消費者庁が2012年4月に発表した食品の機能性評価に関する調査では、ラクトフェリン、BCAA、コエンザイムQ10、ヒアルロン酸など11の成分の中で、EPAを含むn-3系脂肪酸だけがA評価を獲得した。つまり、多数の研究を検証した結果、行政からも十分な科学的根拠があると認められた。体質を根本から改善するからこそ、いろいろな面に効果が現れるのかもしれない。

■1日1000ミリグラムが目標。魚を食事に取り入れよう

では、EPAは1日にどれだけの量をとればいいのか。また、サバのほかにどんな魚に多く含まれるのか。

図2 日本水産ホームページより。文部科学省科学技術・学術審議会資源調査分科会「五訂増補日本食品標準成分表脂肪酸成分表編」より作成

厚生労働省の食事摂取基準では、EPAとDHAを併せて1日に1000ミリグラム(1グラム)以上とることが推奨されている。サバの水煮だけでなく、イワシ、マグロなどにも多く含まれている(図2)ので、これらの魚を食事にバランスよく取り入れたい。
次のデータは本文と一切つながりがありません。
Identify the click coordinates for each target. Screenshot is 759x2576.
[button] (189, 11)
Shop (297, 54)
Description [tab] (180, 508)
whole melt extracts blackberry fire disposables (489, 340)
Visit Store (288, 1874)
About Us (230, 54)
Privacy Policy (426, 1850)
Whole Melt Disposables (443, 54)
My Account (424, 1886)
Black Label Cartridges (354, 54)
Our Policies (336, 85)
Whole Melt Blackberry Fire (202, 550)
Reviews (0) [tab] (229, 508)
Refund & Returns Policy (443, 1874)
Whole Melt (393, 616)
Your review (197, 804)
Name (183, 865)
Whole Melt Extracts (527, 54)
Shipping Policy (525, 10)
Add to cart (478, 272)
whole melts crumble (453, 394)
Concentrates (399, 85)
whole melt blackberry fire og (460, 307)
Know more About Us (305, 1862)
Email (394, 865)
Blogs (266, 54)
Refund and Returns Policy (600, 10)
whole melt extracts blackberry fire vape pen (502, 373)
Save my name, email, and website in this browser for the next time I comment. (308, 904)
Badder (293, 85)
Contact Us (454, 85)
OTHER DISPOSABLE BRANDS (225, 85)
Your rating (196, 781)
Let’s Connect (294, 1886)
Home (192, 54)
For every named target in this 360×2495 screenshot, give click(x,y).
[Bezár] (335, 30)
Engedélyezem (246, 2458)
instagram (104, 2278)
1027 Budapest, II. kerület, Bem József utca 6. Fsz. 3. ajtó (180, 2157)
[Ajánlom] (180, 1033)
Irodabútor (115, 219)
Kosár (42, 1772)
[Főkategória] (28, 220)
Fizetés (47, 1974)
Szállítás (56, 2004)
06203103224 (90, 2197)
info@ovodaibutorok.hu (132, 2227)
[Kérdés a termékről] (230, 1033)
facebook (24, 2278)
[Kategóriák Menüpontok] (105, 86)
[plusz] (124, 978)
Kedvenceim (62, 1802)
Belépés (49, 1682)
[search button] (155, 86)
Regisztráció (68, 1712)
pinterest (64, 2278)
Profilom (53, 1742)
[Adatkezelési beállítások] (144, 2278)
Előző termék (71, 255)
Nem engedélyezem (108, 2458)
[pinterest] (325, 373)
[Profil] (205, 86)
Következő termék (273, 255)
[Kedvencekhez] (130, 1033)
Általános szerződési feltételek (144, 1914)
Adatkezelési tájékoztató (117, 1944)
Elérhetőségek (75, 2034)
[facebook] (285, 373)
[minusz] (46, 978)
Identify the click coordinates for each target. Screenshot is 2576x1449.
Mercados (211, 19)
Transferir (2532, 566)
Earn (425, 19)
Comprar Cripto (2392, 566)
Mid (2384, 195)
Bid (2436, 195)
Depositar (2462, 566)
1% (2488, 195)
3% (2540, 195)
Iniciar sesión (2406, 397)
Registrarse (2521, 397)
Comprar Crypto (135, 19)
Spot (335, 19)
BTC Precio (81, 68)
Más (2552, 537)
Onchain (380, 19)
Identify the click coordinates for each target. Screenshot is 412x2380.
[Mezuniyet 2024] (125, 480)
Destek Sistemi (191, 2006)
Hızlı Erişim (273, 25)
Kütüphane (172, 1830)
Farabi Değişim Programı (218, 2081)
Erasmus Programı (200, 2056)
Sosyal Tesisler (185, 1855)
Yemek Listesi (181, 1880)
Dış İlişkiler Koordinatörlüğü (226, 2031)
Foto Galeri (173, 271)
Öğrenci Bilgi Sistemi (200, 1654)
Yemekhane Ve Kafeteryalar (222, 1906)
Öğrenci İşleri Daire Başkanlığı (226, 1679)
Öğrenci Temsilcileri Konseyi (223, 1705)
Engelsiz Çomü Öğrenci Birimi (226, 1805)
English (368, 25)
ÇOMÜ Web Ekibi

ただし、EPAの含有量は時期や魚種などによっても変化するので、基本的には、旬の「脂がのった」魚を鮮度の良い状態で食べるのがおすすめ。調理によって脂肪分が溶け出してしまうこともあるので、できるだけ煮汁も残さずにとれるよう調理の仕方も工夫したい。刺身や焼き魚、煮魚などいろいろな調理法で食べるのがよいだろう。缶詰は保存も利くので手軽に利用しやすいが、サバの水煮がなくても、サンマやイワシの蒲焼き、サバの味噌煮や醤油煮の缶詰でもよい。

青魚が苦手な人はマグロやブリ、貝類でもEPAがとれるし、「そんなに魚ばかり食べられない」という人は加工品やサプリメントを利用するのも手だ。日常生活のシーンに合わせて工夫し、さまざまな形でEPAを効率的に摂取しよう。